→ **Working data**
-=-=-=-=-

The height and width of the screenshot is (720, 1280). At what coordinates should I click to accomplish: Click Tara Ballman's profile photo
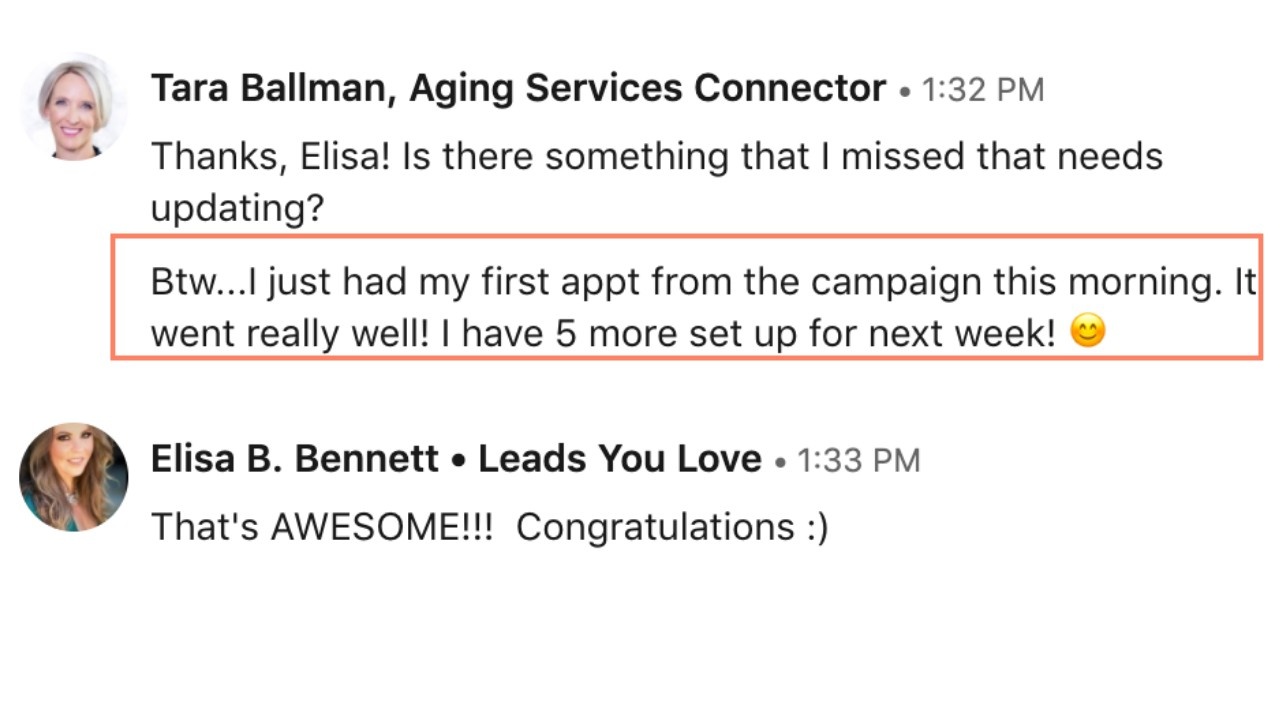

-=-=-=-=-

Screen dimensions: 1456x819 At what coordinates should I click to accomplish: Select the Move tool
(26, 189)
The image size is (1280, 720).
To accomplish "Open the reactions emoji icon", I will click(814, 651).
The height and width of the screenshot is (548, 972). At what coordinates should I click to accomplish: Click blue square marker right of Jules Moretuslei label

-=-=-=-=-

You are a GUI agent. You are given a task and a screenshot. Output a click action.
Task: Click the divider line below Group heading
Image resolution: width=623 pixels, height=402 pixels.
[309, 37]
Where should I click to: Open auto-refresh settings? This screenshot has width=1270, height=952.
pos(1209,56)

-=-=-=-=-

→ **Problem details**
Starting at the line that contains "Where should I" and stopping after the line that contains "pos(1209,56)", arrange those lines of the items as a Markdown table with columns No. and Text. Number the rows, and leave out any blank lines.

→ **Complete output**
| No. | Text |
|---|---|
| 1 | Where should I click to: Open auto-refresh settings? This screenshot has width=1270, height=952. |
| 2 | pos(1209,56) |